_PROBLEM REQUIREMENTS:_ Every line from the beginning of the records below up to the one holding "Given: Toggle the Folders sidebar panel" should be quoted exactly; leave out the rest.

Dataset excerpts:
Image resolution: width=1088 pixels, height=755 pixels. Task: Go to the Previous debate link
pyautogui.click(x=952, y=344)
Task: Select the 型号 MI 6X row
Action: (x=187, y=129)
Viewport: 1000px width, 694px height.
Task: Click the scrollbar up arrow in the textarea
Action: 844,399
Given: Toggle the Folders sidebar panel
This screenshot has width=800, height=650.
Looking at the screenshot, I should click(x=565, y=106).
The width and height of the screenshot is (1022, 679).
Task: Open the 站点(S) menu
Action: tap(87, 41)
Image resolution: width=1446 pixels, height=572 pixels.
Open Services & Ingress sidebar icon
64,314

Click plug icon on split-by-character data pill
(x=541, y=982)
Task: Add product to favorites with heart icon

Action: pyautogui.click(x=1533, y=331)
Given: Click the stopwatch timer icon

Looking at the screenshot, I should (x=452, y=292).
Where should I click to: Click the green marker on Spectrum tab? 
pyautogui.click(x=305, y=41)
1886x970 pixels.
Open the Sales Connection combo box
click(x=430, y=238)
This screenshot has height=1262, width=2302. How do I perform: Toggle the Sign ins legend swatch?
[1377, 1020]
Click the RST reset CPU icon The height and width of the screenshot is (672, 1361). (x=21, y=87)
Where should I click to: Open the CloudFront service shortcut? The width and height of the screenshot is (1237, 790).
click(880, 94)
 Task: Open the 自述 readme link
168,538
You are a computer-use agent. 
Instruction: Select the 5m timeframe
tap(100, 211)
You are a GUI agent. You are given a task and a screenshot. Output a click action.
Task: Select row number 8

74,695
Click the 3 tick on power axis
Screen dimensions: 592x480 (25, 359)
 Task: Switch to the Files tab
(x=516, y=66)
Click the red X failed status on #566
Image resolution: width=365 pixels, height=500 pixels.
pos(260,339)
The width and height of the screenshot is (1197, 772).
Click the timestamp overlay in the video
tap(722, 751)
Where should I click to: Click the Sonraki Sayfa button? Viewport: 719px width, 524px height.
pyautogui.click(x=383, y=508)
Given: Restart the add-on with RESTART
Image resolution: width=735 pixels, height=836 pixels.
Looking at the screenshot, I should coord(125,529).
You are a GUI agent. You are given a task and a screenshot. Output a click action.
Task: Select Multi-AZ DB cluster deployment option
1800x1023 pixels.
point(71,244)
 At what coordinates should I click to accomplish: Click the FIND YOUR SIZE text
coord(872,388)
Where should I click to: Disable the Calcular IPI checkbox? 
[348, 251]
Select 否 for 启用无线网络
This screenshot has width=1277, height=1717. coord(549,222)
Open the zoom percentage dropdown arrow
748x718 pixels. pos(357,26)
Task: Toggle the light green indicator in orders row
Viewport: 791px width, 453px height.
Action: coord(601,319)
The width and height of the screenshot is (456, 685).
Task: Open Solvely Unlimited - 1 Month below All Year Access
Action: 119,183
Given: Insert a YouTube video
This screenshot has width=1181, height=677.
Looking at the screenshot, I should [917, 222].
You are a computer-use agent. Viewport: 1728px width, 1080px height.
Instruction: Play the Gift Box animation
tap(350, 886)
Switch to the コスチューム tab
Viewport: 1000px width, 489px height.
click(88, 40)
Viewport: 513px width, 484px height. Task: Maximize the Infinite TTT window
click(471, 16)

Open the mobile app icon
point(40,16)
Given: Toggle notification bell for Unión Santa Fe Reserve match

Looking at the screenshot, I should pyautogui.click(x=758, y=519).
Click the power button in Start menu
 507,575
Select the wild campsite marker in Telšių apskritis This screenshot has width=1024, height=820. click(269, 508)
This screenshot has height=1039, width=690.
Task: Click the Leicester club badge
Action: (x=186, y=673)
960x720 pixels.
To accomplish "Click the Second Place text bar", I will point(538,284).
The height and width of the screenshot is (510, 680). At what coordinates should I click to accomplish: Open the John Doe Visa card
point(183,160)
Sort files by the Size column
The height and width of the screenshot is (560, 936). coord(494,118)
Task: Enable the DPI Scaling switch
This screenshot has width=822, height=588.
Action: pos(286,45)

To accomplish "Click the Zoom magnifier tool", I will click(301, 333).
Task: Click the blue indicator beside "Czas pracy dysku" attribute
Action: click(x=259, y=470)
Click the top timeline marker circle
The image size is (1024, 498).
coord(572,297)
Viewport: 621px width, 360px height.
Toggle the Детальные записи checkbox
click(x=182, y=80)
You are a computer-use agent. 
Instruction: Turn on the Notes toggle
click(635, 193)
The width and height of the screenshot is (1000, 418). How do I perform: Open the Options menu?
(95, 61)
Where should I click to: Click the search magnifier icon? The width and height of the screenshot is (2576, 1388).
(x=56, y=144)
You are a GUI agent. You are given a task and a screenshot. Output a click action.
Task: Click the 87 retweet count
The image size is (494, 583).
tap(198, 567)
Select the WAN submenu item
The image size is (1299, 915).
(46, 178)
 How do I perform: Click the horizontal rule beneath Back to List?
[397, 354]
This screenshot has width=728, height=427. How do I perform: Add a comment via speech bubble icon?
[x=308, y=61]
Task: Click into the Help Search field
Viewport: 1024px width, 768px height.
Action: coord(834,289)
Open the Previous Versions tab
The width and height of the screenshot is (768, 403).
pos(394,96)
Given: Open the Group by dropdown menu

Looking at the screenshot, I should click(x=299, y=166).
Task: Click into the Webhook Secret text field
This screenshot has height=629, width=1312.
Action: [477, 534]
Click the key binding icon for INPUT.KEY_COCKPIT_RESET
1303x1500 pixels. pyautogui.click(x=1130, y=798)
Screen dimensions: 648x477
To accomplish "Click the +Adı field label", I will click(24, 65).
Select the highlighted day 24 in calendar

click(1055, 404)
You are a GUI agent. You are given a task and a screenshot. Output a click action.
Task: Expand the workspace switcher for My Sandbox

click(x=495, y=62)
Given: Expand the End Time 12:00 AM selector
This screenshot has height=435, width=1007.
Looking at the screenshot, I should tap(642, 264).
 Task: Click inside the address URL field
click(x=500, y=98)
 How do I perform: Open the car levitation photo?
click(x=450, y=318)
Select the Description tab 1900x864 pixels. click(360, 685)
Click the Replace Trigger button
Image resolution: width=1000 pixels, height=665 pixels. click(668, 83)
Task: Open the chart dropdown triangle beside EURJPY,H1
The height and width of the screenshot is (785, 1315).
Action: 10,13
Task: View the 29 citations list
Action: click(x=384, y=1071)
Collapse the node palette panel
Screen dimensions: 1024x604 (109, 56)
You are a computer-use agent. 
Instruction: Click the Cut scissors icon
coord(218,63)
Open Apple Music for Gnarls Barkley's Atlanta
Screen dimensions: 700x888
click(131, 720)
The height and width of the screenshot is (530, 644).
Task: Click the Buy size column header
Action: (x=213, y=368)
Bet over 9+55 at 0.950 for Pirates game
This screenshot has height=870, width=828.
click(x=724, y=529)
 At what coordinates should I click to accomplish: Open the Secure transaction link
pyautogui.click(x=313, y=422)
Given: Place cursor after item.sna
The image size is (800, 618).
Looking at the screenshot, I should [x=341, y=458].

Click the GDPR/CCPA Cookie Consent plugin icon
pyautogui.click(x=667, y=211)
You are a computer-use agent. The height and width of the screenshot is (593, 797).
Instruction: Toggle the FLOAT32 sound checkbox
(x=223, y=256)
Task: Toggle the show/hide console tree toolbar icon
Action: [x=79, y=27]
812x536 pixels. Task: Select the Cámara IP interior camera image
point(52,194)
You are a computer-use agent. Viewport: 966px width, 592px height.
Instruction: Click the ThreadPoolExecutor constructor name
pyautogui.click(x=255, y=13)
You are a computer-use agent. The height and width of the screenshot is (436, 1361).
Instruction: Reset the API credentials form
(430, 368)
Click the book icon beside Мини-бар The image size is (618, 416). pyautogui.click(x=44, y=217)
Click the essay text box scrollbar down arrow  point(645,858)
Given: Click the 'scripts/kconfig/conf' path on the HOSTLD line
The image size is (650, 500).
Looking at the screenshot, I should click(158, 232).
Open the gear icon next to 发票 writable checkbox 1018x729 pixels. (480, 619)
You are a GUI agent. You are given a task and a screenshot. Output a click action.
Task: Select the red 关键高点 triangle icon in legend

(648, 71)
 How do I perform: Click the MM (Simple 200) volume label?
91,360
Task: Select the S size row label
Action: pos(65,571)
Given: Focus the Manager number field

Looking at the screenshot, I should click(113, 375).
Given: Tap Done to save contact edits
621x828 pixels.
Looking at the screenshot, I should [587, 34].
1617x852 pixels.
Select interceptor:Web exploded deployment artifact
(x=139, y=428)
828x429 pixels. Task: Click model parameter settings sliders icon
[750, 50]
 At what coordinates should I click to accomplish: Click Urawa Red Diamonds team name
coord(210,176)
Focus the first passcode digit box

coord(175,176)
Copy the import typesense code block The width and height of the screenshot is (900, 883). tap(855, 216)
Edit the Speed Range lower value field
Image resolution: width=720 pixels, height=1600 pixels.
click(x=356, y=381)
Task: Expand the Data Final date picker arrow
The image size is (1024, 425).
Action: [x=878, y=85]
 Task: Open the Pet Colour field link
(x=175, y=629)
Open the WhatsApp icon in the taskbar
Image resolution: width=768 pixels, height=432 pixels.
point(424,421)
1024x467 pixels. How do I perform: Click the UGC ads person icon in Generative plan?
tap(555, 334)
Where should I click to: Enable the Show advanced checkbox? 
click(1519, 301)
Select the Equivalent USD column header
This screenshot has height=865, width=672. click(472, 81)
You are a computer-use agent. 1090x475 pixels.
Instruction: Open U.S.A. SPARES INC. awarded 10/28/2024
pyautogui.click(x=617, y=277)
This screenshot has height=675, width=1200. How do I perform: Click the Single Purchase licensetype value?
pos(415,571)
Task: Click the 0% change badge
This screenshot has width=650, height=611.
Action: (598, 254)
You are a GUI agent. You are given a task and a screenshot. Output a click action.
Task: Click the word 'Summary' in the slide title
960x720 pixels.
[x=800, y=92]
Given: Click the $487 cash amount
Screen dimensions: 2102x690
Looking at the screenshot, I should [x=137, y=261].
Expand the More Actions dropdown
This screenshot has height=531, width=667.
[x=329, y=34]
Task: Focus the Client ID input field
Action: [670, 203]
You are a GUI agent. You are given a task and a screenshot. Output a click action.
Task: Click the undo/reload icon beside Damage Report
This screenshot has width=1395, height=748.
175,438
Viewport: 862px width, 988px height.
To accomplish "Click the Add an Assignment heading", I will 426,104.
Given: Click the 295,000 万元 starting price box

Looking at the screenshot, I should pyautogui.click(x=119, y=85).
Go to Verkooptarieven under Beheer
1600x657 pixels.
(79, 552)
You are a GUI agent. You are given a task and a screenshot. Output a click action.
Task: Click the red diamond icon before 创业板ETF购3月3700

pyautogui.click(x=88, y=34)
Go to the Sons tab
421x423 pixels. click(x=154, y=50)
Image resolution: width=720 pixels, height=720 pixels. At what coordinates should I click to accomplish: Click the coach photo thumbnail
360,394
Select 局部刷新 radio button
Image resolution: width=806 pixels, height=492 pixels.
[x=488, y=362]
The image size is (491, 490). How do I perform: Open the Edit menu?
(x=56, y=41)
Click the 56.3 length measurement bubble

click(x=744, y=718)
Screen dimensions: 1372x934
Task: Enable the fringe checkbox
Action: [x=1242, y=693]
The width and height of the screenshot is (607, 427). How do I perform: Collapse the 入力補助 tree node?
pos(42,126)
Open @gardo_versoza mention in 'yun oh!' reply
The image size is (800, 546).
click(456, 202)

_ANSWER:_
Image resolution: width=1088 pixels, height=755 pixels. Task: Go to the Previous debate link
pyautogui.click(x=952, y=344)
Task: Select the 型号 MI 6X row
Action: (x=187, y=129)
Viewport: 1000px width, 694px height.
Task: Click the scrollbar up arrow in the textarea
Action: 844,399
Given: Toggle the Folders sidebar panel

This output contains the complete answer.